'''

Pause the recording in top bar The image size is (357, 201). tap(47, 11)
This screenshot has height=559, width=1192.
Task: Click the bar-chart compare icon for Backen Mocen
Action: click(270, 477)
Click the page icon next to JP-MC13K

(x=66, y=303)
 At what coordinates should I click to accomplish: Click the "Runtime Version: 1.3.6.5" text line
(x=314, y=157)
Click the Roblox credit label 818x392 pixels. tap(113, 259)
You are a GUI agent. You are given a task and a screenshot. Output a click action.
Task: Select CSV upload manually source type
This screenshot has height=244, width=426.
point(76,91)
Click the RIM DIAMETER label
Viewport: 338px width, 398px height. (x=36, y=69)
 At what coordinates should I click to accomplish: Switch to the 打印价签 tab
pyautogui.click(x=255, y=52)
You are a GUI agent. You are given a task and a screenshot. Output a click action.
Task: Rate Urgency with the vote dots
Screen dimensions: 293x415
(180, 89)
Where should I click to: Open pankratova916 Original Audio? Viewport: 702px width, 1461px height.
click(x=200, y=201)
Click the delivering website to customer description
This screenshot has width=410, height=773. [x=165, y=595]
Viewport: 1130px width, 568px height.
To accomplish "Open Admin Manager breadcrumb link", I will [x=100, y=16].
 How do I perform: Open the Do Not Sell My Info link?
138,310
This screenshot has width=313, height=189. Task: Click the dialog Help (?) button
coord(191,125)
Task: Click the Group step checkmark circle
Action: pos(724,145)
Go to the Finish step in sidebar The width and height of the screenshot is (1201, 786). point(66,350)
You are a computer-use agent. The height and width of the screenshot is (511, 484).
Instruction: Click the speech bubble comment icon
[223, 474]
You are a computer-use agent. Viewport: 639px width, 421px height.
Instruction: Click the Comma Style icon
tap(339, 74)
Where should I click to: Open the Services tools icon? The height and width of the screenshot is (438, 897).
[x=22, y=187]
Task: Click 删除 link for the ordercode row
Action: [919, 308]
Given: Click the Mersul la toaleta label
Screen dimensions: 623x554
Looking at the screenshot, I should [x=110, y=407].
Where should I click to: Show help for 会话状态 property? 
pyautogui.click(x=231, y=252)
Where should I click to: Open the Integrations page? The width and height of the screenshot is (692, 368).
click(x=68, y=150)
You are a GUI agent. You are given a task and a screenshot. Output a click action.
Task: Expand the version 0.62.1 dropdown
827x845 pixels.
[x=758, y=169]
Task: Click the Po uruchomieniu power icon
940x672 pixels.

'''

**AIM OF THE EXERCISE:**
The response should be an exact repeat of the data above.

**RESULT OF THE EXERCISE:**
Pause the recording in top bar The image size is (357, 201). tap(47, 11)
This screenshot has height=559, width=1192.
Task: Click the bar-chart compare icon for Backen Mocen
Action: click(270, 477)
Click the page icon next to JP-MC13K

(x=66, y=303)
 At what coordinates should I click to accomplish: Click the "Runtime Version: 1.3.6.5" text line
(x=314, y=157)
Click the Roblox credit label 818x392 pixels. tap(113, 259)
You are a GUI agent. You are given a task and a screenshot. Output a click action.
Task: Select CSV upload manually source type
This screenshot has height=244, width=426.
point(76,91)
Click the RIM DIAMETER label
Viewport: 338px width, 398px height. (x=36, y=69)
 At what coordinates should I click to accomplish: Switch to the 打印价签 tab
pyautogui.click(x=255, y=52)
You are a GUI agent. You are given a task and a screenshot. Output a click action.
Task: Rate Urgency with the vote dots
Screen dimensions: 293x415
(180, 89)
Where should I click to: Open pankratova916 Original Audio? Viewport: 702px width, 1461px height.
click(x=200, y=201)
Click the delivering website to customer description
This screenshot has width=410, height=773. [x=165, y=595]
Viewport: 1130px width, 568px height.
To accomplish "Open Admin Manager breadcrumb link", I will [x=100, y=16].
 How do I perform: Open the Do Not Sell My Info link?
138,310
This screenshot has width=313, height=189. Task: Click the dialog Help (?) button
coord(191,125)
Task: Click the Group step checkmark circle
Action: pos(724,145)
Go to the Finish step in sidebar The width and height of the screenshot is (1201, 786). point(66,350)
You are a computer-use agent. The height and width of the screenshot is (511, 484).
Instruction: Click the speech bubble comment icon
[223, 474]
You are a computer-use agent. Viewport: 639px width, 421px height.
Instruction: Click the Comma Style icon
tap(339, 74)
Where should I click to: Open the Services tools icon? The height and width of the screenshot is (438, 897).
[x=22, y=187]
Task: Click 删除 link for the ordercode row
Action: [919, 308]
Given: Click the Mersul la toaleta label
Screen dimensions: 623x554
Looking at the screenshot, I should [x=110, y=407].
Where should I click to: Show help for 会话状态 property? 
pyautogui.click(x=231, y=252)
Where should I click to: Open the Integrations page? The width and height of the screenshot is (692, 368).
click(x=68, y=150)
You are a GUI agent. You are given a task and a screenshot. Output a click action.
Task: Expand the version 0.62.1 dropdown
827x845 pixels.
[x=758, y=169]
Task: Click the Po uruchomieniu power icon
940x672 pixels.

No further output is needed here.